Pensiero del 5 giugno di Omraam Mikhaël Aïvanhov

aivanhov

« Avete commesso un errore, e ora provate rimorso, vergogna… È normale, ed è anzi un bene perché non ci si può correggere se non si prende coscienza degli errori commessi. Ma quei rimorsi devono servire a un’unica cosa: decidere di non ripetere gli stessi errori, altrimenti il rimorso è inutile e perfino dannoso. Quelli che tornano continuamente sui propri errori e si lasciano opprimere dal rimorso, smuovono la feccia del loro subconscio e attirano forze negative. Non credano che un tale atteggiamento faccia piacere al Signore e che Egli apprezzi il fatto di vedere gli esseri umani battersi continuamente il petto.
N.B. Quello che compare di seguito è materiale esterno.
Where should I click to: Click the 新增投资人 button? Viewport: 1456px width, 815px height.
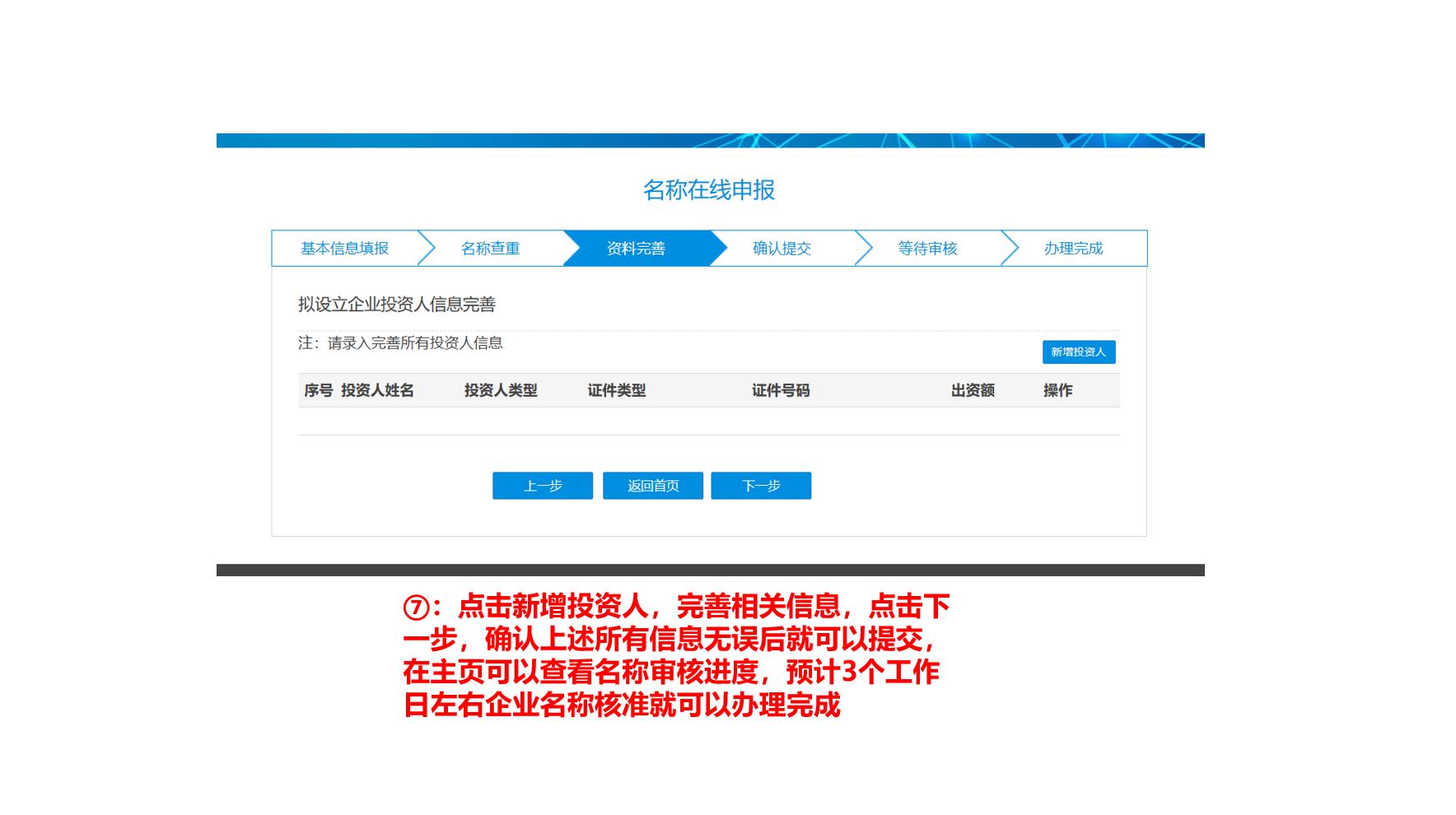pyautogui.click(x=1080, y=352)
Le vostre esperienze infelici devono servirvi solo a trovare la via della saggezza. Non rivangatele continuamente, anzi, dimenticatele, e presentatevi davanti al Signore dicendo: «Dio mio, ho commesso degli errori, ma poiché sono Tuo figlio, so che Tu mi hai dato la Tua luce e la Tua forza. Aiutami a manifestarle affinché io possa glorificarti sulla terra come gli angeli Ti glorificano in Cielo».